The optimal solution of primal problem can be obtained by

$$ \begin{array}{ll} {\bar{x}=}&{}{(-2.6417, -0.1485, 0.1268, -0.2010, -1.9168, -0.3058,}\\ {}&{}{1.5580, -0.3112, 0.0087, -0.2020).} \end{array} $$

It is very easy to verify that

$$ P(1.6984,0)=-149.6523=P^{d}(\bar{x}). $$

5 Conclusions

Nonconvex quadratic minimization problems with quadratic constraints are well known because they are very difficult to find out the global optimization solutions. In this paper, we have employed the canonical duality to convert them into a concave maximization dual problem over a convex set.

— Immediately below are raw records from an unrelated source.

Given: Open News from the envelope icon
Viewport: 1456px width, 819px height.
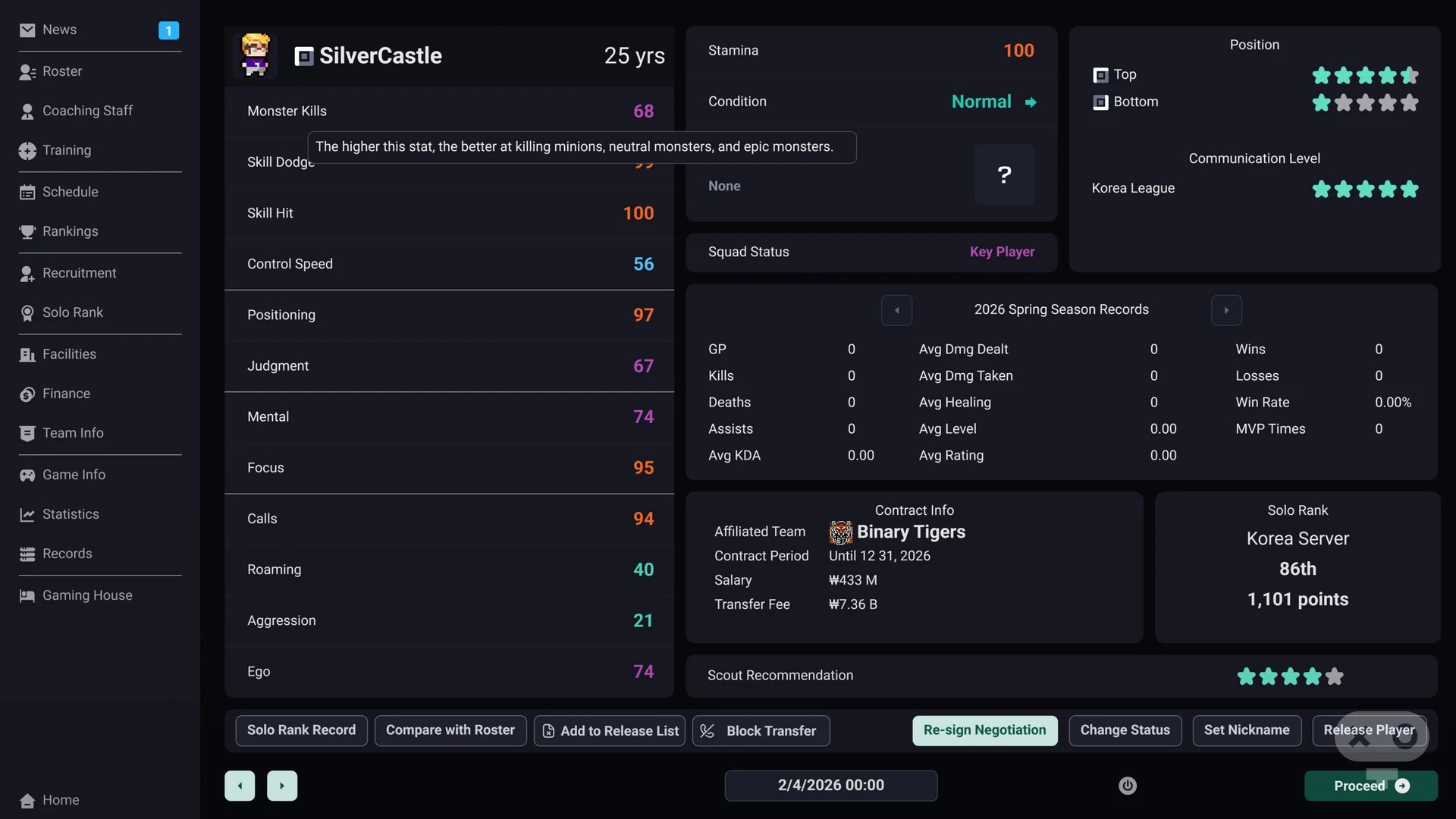Looking at the screenshot, I should [x=27, y=30].
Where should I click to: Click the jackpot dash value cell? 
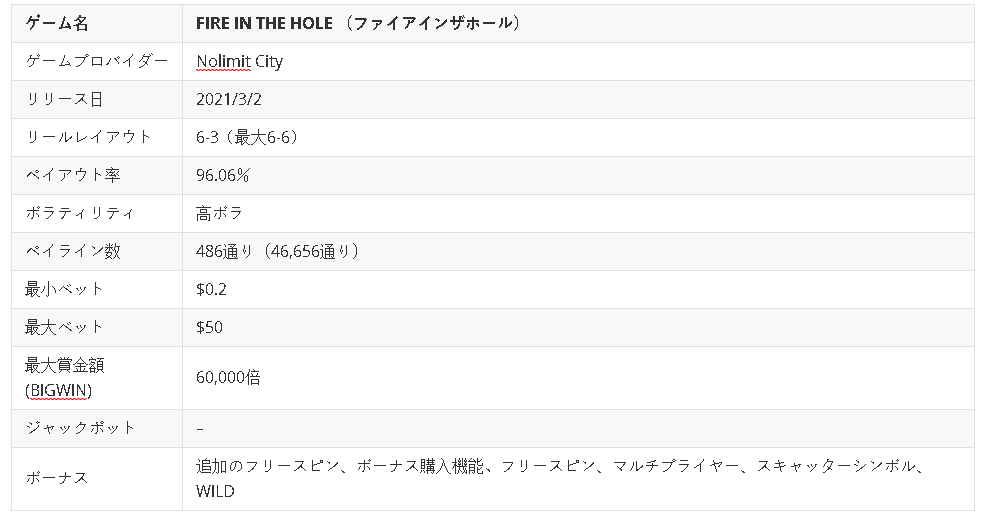click(578, 428)
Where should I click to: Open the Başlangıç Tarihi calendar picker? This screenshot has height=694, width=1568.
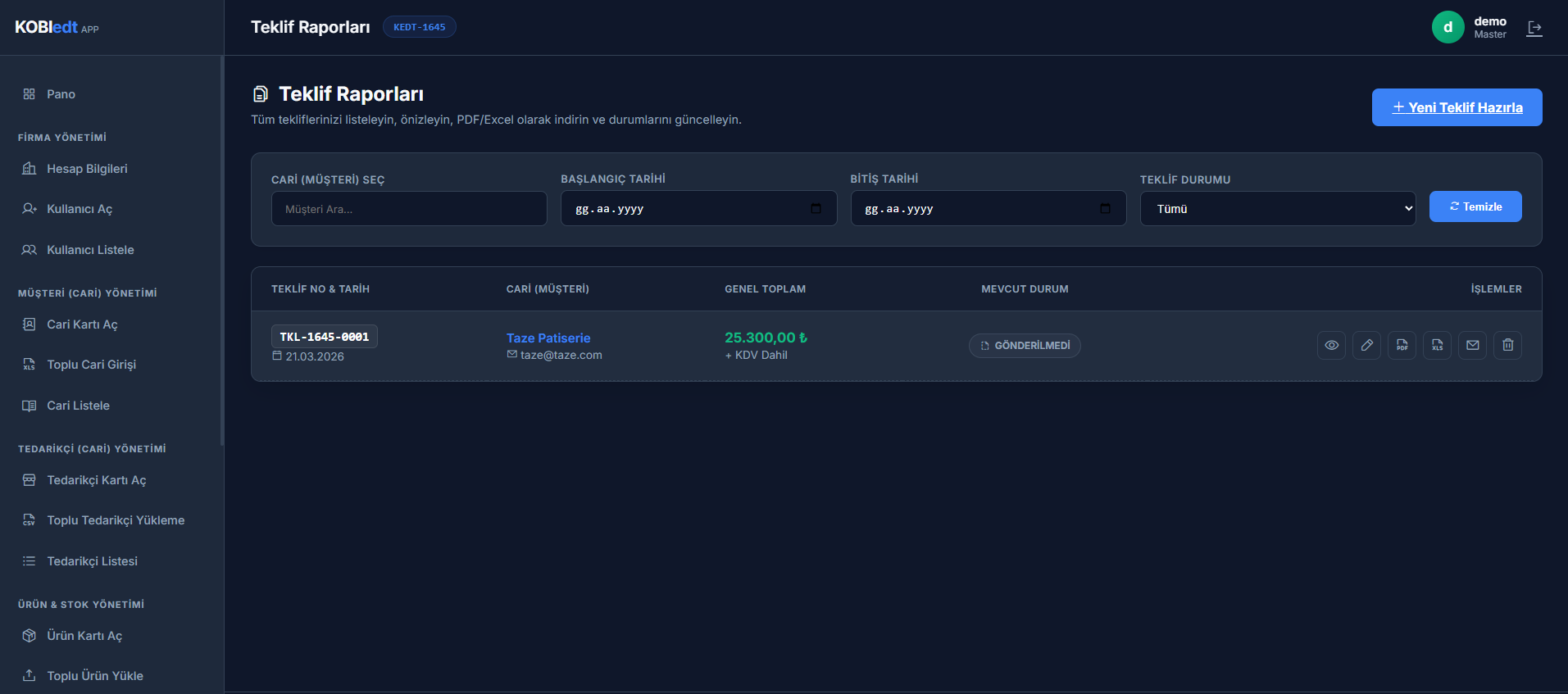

With the presented conditions in Theorem 2, we have proved that the canonical duality problem (16) has a unique nonzero solution \(\bar{\varvec{\sigma }}\) in the space \(\mathscr {S}_{+}\). With Theorem 1, we can find out the global optimization solutions \(\bar{x}\) of the class of nonconvex quadratic minimization problems with quadratic constraints by (17). Several numerical examples can show that the given conditions and results in Theorems 1 and 2 are correct.